Could you write out each of the items below word for word, without changing anything?

━━━━━━━━━━

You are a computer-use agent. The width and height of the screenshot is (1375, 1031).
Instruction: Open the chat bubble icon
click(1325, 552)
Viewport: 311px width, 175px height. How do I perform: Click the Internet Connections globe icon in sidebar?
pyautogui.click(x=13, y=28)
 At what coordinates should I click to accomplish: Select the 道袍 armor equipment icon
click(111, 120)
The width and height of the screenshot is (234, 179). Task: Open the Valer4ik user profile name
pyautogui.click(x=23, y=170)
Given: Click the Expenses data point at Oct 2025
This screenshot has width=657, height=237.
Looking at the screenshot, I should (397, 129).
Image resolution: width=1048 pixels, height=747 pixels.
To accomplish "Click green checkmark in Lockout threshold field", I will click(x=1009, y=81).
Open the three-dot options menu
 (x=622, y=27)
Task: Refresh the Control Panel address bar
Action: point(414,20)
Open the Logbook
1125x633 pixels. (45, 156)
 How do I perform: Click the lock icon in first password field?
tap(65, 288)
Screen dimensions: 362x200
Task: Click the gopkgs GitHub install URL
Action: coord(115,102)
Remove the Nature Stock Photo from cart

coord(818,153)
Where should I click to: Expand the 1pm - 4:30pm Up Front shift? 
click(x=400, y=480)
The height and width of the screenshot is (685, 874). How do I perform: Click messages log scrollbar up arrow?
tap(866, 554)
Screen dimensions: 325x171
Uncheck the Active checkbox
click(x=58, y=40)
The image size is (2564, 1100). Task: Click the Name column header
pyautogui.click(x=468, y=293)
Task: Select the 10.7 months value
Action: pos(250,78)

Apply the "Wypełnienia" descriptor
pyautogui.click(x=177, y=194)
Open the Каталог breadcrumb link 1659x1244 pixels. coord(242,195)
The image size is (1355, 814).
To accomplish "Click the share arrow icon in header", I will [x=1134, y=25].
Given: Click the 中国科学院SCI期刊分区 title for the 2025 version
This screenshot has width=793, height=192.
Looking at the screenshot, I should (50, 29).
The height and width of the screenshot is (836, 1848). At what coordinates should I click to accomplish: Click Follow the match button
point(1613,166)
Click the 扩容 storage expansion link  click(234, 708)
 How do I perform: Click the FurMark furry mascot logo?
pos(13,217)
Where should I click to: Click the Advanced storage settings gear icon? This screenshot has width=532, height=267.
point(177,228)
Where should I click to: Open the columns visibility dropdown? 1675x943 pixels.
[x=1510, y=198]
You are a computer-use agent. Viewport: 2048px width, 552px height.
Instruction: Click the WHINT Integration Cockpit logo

━━━━━━━━━━

- Reply
You are a computer-use agent. The width and height of the screenshot is (1375, 1031).
Instruction: Open the chat bubble icon
click(1325, 552)
Viewport: 311px width, 175px height. How do I perform: Click the Internet Connections globe icon in sidebar?
pyautogui.click(x=13, y=28)
 At what coordinates should I click to accomplish: Select the 道袍 armor equipment icon
click(111, 120)
The width and height of the screenshot is (234, 179). Task: Open the Valer4ik user profile name
pyautogui.click(x=23, y=170)
Given: Click the Expenses data point at Oct 2025
This screenshot has width=657, height=237.
Looking at the screenshot, I should (397, 129).
Image resolution: width=1048 pixels, height=747 pixels.
To accomplish "Click green checkmark in Lockout threshold field", I will click(x=1009, y=81).
Open the three-dot options menu
 (x=622, y=27)
Task: Refresh the Control Panel address bar
Action: point(414,20)
Open the Logbook
1125x633 pixels. (45, 156)
 How do I perform: Click the lock icon in first password field?
tap(65, 288)
Screen dimensions: 362x200
Task: Click the gopkgs GitHub install URL
Action: coord(115,102)
Remove the Nature Stock Photo from cart

coord(818,153)
Where should I click to: Expand the 1pm - 4:30pm Up Front shift? 
click(x=400, y=480)
The height and width of the screenshot is (685, 874). How do I perform: Click messages log scrollbar up arrow?
tap(866, 554)
Screen dimensions: 325x171
Uncheck the Active checkbox
click(x=58, y=40)
The image size is (2564, 1100). Task: Click the Name column header
pyautogui.click(x=468, y=293)
Task: Select the 10.7 months value
Action: pos(250,78)

Apply the "Wypełnienia" descriptor
pyautogui.click(x=177, y=194)
Open the Каталог breadcrumb link 1659x1244 pixels. coord(242,195)
The image size is (1355, 814).
To accomplish "Click the share arrow icon in header", I will [x=1134, y=25].
Given: Click the 中国科学院SCI期刊分区 title for the 2025 version
This screenshot has width=793, height=192.
Looking at the screenshot, I should (50, 29).
The height and width of the screenshot is (836, 1848). At what coordinates should I click to accomplish: Click Follow the match button
point(1613,166)
Click the 扩容 storage expansion link  click(234, 708)
 How do I perform: Click the FurMark furry mascot logo?
pos(13,217)
Where should I click to: Click the Advanced storage settings gear icon? This screenshot has width=532, height=267.
point(177,228)
Where should I click to: Open the columns visibility dropdown? 1675x943 pixels.
[x=1510, y=198]
You are a computer-use agent. Viewport: 2048px width, 552px height.
Instruction: Click the WHINT Integration Cockpit logo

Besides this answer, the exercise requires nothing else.